Figma’s 250% IPO Pop Stabs Them In The Back After Flunking Wall Street’s First Exam

By Stocks News   |   3 months ago   |   Stock Market News
Figma’s 250% IPO Pop Stabs Them In The Back After Flunking Wall Street’s First Exam

After debuting with a 250% IPO explosion in late July, Figma is getting a double dose of reality… and not the fun kind like on Love Island that your girlfriend forces you to watch with her. Shares are down 20% after the design software vendor reported earnings for the first time, and while the numbers weren’t catastrophic, when you’re trading at a Palantir-level valuation (minus the whole “we sell government black ops contracts and spooky AI surveillance to NATO” thing), you’re basically f*cked. And that’s exactly what happened here.

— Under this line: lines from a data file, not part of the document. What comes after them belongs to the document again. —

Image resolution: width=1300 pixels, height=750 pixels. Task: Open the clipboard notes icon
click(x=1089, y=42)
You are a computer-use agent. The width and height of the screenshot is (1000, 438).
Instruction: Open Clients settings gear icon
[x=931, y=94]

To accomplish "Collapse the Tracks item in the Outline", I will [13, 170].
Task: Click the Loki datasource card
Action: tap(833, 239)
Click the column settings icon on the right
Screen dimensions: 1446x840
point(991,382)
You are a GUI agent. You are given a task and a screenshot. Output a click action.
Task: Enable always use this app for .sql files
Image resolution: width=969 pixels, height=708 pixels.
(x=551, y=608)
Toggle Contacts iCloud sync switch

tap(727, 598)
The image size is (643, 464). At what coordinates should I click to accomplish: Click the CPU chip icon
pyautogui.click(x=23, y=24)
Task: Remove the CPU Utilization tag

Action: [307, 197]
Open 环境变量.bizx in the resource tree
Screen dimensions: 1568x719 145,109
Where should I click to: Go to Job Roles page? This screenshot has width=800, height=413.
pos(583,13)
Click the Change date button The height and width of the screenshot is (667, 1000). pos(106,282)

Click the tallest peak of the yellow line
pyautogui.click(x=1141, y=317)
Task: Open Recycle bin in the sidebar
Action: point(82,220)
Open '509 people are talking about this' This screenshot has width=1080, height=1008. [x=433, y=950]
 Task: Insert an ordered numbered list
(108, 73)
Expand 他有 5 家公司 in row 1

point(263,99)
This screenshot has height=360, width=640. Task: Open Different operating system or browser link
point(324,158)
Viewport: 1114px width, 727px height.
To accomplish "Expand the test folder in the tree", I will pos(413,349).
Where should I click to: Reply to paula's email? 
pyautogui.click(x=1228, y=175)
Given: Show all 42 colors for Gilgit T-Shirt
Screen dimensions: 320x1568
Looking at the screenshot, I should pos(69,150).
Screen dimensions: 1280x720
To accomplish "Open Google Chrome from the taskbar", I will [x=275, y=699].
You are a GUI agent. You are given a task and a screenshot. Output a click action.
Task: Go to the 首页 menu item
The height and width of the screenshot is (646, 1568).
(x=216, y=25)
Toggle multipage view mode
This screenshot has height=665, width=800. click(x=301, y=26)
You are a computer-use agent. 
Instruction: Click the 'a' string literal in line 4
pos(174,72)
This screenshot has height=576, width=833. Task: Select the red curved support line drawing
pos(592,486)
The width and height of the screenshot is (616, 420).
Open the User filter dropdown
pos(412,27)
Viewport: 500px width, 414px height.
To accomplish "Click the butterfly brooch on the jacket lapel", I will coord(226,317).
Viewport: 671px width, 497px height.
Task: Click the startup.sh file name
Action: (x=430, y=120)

The financials were actually pretty solid on the surface. Revenue grew 41% year over year to $249.6 million, net income came in at $28.2 million, and retention stayed strong at 129%. Those are legit numbers. But investors didn’t sign up for “legit.” They signed up for “holy sh*t, this company is reinventing money itself.” It’s like lining up for Apple’s big “one more thing” reveal and Tim Cook just rolls out another Vision Pro update with slightly better straps (never fails).

Since its unbelievable debut, the stock has lost more than half its value, and that should tell you something. Yes, $27 billion is still remarkable for what is essentially a highly polished Google Doc for designers to argue about fonts in real time, but that’s exactly the point… remarkable only goes so far. People in tech love Figma (to the point where entire startups are built inside of it), but Wall Street doesn’t trade on vibes. It trades on durable growth, defensible moats, and, ideally, contracts so sticky they survive recessions. For instance, Palantir may have an equally controversial valuation, but at least it can point to billion-dollar government deals as ballast. Figma can’t do that yet.


(Source: Bloomberg)

CEO Dylan Field leaned into long-term vision on the call, pitching AI as the next big unlock for design. His argument was that AI will “raise the ceiling” by making design more accessible to non-designers while empowering professionals to push boundaries further. That’s an admirable vision, but here’s the catch: every company in 2024 (and now 2025) is pitching AI as their salvation. Meaning, saying “we’re building AI features” doesn’t differentiate you anymore… it just lumps you in with a long line of firms trying to bolt ChatGPT onto their products and call it innovation. Hence the stock dump.

Analysts weren’t buying the vision either. Piper Sandler literally called the report “a non-event”. Morgan Stanley and BofA went a step further and cut their price targets. In the end, Wall Street’s verdict is: Figma’s fine, but fine doesn’t justify an out of this world valuation. With all that said, Figma is still one of the fastest-growing software companies out there. They’re guiding for 33% revenue growth next quarter and over a billion in sales this year. So again, if the stock had risen say 50% instead of 250% on it’s debut, maybe we’re talking about a nice little stock bump instead of collapse. As Gary Vee loves to remind us (several times a day), context always matters.

At the time of publishing this article, Stocks.News holds positions in Apple and Google as mentioned in the article.